Sunday, October 18, 2009

Translating notes: bad feedback I

One of the challenges that translators face is dealing with recalcitrant clients. If the source language is the client's mother tongue and the client has good (but not native) command of the source language (a combination that is almost always the case when translating industrial stuff from German into English), you sometimes end up tacking on some free English lessons to the end of your translation when the client complains about certain passages.

I have not had many such clients; I believe that most businesses simply don't have time. But if you are dealing with universities or researchers, in my experience you'd better get ready to defend perfectly good English.

A few years back, I had a bad experience with a German research institute. They criticized several things on each page over the entire 25-page report. I told them to put up or shut up: they were to find an independent expert/translator to review my work, and I would pay for that external expert if the review turned out to be negative. If the review was positive, they would pay me immediately.

The reviewer found a single mistake those 25 pages: I had put "tonic" instead of "toxic" somewhere. The research institute was humbled.

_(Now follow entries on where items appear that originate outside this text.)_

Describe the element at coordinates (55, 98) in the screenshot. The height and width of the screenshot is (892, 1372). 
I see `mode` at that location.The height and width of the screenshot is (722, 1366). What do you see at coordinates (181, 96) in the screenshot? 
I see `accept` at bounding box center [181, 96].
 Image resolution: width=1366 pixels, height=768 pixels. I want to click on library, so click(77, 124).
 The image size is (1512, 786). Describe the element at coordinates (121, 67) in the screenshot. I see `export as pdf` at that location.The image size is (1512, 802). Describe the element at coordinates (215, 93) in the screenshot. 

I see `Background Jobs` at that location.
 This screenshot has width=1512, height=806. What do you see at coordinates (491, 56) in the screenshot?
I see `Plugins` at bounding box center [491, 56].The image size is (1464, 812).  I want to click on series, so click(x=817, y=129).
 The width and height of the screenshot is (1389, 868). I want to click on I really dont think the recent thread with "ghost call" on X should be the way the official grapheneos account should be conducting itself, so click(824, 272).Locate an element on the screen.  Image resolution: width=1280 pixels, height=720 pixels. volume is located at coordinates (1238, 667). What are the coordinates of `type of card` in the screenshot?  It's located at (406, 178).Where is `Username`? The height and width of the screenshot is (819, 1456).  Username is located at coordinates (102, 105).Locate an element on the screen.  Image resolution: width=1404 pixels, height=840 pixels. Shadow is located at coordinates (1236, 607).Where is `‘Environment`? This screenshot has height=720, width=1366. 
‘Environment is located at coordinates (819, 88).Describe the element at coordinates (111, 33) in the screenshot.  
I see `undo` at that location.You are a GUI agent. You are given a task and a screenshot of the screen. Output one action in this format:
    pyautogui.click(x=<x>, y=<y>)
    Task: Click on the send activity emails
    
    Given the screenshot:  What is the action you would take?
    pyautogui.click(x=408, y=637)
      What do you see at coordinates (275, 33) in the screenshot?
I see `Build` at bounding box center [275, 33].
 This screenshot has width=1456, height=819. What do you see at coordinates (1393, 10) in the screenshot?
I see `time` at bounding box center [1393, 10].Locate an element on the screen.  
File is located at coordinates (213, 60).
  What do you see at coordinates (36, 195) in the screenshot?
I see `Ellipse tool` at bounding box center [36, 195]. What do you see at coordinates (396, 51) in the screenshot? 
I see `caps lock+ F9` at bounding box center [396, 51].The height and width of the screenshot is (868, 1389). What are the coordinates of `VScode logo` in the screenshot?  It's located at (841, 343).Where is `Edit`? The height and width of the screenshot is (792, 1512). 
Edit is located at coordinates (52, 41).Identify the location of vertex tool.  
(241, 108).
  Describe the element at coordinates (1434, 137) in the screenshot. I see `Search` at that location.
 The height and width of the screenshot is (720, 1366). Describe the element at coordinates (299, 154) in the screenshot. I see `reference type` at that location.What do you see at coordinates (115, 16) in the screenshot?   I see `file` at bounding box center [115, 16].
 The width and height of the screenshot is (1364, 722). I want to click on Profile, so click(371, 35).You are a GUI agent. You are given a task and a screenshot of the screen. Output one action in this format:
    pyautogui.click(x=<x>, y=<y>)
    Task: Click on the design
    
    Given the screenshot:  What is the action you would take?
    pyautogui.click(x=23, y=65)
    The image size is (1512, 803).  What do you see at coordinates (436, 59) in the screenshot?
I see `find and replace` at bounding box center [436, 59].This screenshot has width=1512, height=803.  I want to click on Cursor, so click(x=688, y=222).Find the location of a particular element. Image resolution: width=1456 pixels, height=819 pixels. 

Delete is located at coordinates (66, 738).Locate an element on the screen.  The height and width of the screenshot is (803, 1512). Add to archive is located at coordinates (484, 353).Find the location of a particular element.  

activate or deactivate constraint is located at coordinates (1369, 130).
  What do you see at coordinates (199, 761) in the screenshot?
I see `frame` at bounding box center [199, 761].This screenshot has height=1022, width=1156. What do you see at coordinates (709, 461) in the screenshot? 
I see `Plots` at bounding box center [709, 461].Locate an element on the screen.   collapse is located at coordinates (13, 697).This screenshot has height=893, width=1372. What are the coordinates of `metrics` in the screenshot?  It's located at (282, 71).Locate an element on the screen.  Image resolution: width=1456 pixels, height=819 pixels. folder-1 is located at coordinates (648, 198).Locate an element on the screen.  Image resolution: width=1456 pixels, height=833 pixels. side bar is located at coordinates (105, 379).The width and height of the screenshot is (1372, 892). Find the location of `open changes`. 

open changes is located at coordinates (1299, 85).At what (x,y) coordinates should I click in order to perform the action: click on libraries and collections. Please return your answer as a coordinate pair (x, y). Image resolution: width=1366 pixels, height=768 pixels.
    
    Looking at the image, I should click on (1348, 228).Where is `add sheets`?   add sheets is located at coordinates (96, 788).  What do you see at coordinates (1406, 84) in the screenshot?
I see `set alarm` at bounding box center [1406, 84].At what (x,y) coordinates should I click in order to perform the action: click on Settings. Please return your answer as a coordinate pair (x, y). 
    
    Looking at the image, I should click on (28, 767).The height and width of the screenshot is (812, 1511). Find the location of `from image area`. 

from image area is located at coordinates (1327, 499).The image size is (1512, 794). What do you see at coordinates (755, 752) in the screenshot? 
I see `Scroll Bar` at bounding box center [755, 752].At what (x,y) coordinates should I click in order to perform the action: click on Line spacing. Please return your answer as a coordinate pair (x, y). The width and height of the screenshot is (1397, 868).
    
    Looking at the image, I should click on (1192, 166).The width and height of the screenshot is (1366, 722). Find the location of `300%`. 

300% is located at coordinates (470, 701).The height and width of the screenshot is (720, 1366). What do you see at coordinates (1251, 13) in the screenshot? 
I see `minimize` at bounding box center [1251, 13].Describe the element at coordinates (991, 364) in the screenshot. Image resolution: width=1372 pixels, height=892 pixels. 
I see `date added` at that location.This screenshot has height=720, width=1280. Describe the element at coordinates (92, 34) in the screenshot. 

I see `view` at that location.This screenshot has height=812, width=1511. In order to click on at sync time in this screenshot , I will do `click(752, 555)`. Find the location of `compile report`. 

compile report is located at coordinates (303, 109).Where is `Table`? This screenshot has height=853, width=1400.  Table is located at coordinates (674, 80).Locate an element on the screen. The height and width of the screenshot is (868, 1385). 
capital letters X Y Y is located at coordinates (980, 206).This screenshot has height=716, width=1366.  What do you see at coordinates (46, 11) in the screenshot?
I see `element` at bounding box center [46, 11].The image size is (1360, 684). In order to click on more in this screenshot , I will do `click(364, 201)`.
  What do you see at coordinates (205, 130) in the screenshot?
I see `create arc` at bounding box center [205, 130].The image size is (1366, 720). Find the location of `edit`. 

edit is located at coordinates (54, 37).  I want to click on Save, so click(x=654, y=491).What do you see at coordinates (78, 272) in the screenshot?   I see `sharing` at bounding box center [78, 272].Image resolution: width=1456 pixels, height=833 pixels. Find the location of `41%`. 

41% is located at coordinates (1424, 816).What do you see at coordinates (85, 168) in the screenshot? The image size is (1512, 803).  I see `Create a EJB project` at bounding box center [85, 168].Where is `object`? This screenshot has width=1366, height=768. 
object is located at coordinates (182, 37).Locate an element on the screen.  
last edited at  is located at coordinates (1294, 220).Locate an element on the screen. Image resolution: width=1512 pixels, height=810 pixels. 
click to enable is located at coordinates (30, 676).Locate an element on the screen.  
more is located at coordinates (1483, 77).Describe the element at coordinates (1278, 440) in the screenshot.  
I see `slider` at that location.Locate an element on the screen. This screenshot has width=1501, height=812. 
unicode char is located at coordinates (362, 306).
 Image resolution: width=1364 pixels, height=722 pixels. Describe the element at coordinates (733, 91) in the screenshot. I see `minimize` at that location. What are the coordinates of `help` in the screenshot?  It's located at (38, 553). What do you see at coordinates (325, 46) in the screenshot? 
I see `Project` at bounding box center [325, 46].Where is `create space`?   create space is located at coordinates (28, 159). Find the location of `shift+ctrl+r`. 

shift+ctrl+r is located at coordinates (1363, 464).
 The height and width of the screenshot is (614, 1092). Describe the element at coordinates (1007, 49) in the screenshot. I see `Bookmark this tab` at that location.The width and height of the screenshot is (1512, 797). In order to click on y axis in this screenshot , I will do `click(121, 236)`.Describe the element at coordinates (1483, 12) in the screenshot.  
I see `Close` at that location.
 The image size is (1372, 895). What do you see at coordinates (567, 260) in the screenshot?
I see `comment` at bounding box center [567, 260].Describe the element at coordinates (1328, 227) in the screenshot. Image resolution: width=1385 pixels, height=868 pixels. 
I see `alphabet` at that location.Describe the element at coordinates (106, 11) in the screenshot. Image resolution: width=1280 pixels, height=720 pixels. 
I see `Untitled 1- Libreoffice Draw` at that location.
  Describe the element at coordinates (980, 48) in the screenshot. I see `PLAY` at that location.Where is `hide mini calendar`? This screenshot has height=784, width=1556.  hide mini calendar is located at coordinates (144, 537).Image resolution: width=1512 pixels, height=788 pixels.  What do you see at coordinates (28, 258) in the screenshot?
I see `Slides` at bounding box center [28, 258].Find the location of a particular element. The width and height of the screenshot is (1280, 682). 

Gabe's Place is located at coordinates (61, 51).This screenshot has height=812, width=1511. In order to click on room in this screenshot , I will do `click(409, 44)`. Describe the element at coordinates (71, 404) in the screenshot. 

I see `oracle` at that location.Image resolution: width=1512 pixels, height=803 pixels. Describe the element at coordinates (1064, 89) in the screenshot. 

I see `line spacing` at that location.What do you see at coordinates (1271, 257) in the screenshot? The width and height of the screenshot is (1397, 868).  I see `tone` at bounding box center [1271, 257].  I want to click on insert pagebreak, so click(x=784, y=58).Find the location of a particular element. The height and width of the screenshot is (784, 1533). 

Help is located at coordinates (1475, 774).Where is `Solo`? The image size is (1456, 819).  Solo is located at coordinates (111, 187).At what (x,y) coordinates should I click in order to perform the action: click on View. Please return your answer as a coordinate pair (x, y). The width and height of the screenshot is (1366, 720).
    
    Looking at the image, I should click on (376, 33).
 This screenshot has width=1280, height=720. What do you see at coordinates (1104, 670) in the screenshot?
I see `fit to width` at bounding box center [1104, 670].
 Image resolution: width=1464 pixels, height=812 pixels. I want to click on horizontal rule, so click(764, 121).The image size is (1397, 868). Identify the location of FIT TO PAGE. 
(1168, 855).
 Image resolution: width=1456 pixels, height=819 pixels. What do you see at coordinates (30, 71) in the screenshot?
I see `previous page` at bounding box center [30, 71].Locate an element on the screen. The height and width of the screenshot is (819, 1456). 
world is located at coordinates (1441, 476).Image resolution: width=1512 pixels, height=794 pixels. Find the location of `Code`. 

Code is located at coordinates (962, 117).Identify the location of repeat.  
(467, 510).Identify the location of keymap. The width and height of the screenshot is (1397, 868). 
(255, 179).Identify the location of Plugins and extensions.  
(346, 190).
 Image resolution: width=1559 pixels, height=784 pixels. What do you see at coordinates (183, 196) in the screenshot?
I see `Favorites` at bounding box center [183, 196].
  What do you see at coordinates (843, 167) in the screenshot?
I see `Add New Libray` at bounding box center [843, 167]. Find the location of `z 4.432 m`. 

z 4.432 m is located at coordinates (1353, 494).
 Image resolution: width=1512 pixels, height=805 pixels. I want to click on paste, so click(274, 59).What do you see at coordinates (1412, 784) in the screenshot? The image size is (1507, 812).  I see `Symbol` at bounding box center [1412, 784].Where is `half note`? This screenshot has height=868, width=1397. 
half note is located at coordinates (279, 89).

I have not worked for that client again since (the contact was over a translation agency anyway, and I no longer work for agencies), but the experience would certainly have made me look better in the eyes of that client.

Right now, I am trying to educate another of my clients, and the process is tedious. Last month, the client wrote in and asked whether things like "ABC used to be used for XYZ" could not be reworded (the apparent double use of "used" must have been the problem, though the two words are different parts of speech here and actually even have a different pronunciation, with the -s being voiceless in the first word and voiced in the second, at least in my pronunciation). This month, the "corrections" I received included things like:

  • "The figure has to be recalculated again" (I had left out the word "again")
  • "Mainz at the Rhine" (I had referred to the city simply as Mainz, but notice the preposition -- nonetheless, "Mainz on the Rhine" does not exactly clear up any confusion, for there was none)
  • "standard deviance" (for standard deviation)

Having said that, I also got some really nonsensical edits from the publisher of my book "Energy Switch" (but that would be a different blog post), so I suppose it really comes down to the person you're dealing with.